I had a great big bowl left over from a prior experiment, and it was about time for them to be eaten. I didn't want to do a raw dish necessarily (read: "yeah, you really should COOK those... starting to look a bit dodgy") and I hadn't roasted nuts in ages! These walnuts were begging for a spice rub.

Coconut-Spice Roasted Walnuts

3 cups freshly soaked walnuts
3 Tb. dry shredded coconut
1/2 tsp. chili powder
1/4 tsp. ground cumin
1/2 tsp. ground coriander
1/4 tsp. garlic powder
1 tsp. salt
1 tsp. lemon juice
1 Tb. sunflower oil

Preheat oven to 275 degrees.

In a small bowl, mix all dry ingredients together, then add lemon and oil. This should make a thick liquid. In a larger bowl, pour the wet spices over the walnuts, and toss to coat. Turn out onto a cookie sheet, and place in the oven.

You'll want to stir up the walnuts every 15 minutes or so, making sure to mix in the smaller bits from the corners. It'll take around 1 1/2 to 2 hours or so, until the pan dries out and the walnuts aren't steaming anymore.

When they're thoroughly dry they make a different sound when they're mixed, almost like they're hollow. You'll hear it when they get there. ;)

Friday, April 4, 2008

Chocolate-Rose Parfait




Well, I got back from Los Angeles last week, and boy did I need some down time after that! What a crazy trip - an exciting roller coaster of food, fun, and friends, not to mention great things to write about!

Since getting back, I've been experimenting a TON with cashews. I saw a couple places make raw cheese from cashews, as well as other things, so I'm going to be posting a lot of recipes in the future that use cashews. They're seriously THE most versatile nut (or seed, even) that I've found so far.
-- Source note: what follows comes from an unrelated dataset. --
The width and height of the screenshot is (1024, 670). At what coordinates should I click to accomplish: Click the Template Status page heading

The roomies and I were spending another sunny spring day in the back yard, talking about food (like we usually do) and the idea to make chocolate parfait came into conversation. I wouldn't have thought to use rose water, except our rose bushes were blooming unusually early, and the flowers were simply striking in the (mostly) warm sunlight. What a treat, to pay homage to those lovely yellow roses!
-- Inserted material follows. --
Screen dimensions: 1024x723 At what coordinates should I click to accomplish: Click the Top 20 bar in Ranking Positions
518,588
This recipe is particularly good because it's almost like a vegan cashew nutella. (More on that thought as it develops. ;)) For our next installment of the "Tour de Cashew", allow me to present:

Chocolate-Rose Parfait

3 cups cashews
1 2/3 light coconut milk (1 can)
2 Tbsp. rose water
6 Tbsp. cocoa powder
1 Tbsp. vanilla
3 Tbsp agave (or honey)

a pint fresh strawberries, sliced
2 bananas, peeled and sliced

In a high speed blender, puree everything except fruit until smooth. It'll take a lot of scraping down in the blender toward the end because it gets so thick. Alternatively, you can blend the coconut and cashews first, then hand-mix the rest in. You really just want extra creamy cashews.

In a nice glass (we used martini, but you'll probably want something bigger!) layer the chocolate cream, strawberries, and bananas. Garnish with extra fruit, or even rose petals. We used plum blossoms from our huge tree in the back yard!